Copy out the entries below exactly as they stand, but only from the line containing "Viewport: 1020px width, 546px" through the line containing "You are a computer-use agent. The".

[Extracted records]
*** Block opens ***

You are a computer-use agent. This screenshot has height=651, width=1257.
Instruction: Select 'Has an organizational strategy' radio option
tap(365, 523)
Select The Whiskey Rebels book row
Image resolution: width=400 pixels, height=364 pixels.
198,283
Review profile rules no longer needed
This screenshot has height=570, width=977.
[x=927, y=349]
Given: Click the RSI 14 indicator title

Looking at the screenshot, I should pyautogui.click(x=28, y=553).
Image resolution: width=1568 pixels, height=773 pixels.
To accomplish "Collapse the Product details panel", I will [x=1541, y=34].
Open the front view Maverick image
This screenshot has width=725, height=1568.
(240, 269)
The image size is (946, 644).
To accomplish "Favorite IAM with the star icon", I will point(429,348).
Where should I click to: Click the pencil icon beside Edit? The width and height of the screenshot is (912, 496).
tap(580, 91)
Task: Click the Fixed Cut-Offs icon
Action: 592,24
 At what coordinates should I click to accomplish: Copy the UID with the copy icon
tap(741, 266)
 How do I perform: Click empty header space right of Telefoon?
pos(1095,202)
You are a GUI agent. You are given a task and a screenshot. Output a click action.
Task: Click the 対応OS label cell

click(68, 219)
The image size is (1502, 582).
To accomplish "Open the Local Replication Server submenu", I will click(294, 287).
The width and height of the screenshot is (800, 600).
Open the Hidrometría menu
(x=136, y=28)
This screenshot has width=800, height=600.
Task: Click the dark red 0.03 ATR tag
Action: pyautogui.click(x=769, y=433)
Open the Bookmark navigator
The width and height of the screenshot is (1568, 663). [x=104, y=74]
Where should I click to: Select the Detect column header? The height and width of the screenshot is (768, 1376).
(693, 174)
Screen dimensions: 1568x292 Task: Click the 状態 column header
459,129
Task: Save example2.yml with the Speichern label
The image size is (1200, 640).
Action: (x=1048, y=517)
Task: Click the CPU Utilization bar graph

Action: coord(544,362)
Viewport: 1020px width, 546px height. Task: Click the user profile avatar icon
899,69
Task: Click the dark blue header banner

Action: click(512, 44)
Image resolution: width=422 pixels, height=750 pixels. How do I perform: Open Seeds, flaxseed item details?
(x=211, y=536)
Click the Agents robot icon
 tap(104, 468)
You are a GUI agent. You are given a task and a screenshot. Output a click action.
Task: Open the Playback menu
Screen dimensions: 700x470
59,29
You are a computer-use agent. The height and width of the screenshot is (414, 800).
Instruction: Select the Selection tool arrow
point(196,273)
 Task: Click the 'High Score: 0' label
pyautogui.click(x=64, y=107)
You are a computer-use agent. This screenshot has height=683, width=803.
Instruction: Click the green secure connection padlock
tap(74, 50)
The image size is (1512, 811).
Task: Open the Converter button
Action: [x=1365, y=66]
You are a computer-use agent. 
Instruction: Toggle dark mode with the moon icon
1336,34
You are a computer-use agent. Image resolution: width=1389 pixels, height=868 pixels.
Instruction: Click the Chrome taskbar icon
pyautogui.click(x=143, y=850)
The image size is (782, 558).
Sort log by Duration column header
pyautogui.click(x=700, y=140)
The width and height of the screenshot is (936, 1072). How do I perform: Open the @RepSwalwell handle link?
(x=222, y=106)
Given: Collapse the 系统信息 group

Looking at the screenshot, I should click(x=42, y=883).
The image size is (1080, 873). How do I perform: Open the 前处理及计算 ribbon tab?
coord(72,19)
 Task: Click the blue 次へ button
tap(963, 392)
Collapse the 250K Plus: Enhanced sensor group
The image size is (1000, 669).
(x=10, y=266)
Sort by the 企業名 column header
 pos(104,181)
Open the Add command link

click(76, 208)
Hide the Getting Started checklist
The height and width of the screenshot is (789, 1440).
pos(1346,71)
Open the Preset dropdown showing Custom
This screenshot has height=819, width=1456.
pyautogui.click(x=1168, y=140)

*** Block closes ***

### SOLUTION TO THIS EXERCISE:
Viewport: 1020px width, 546px height. Task: Click the user profile avatar icon
899,69
Task: Click the dark blue header banner

Action: click(512, 44)
Image resolution: width=422 pixels, height=750 pixels. How do I perform: Open Seeds, flaxseed item details?
(x=211, y=536)
Click the Agents robot icon
 tap(104, 468)
You are a GUI agent. You are given a task and a screenshot. Output a click action.
Task: Open the Playback menu
Screen dimensions: 700x470
59,29
You are a computer-use agent. The height and width of the screenshot is (414, 800).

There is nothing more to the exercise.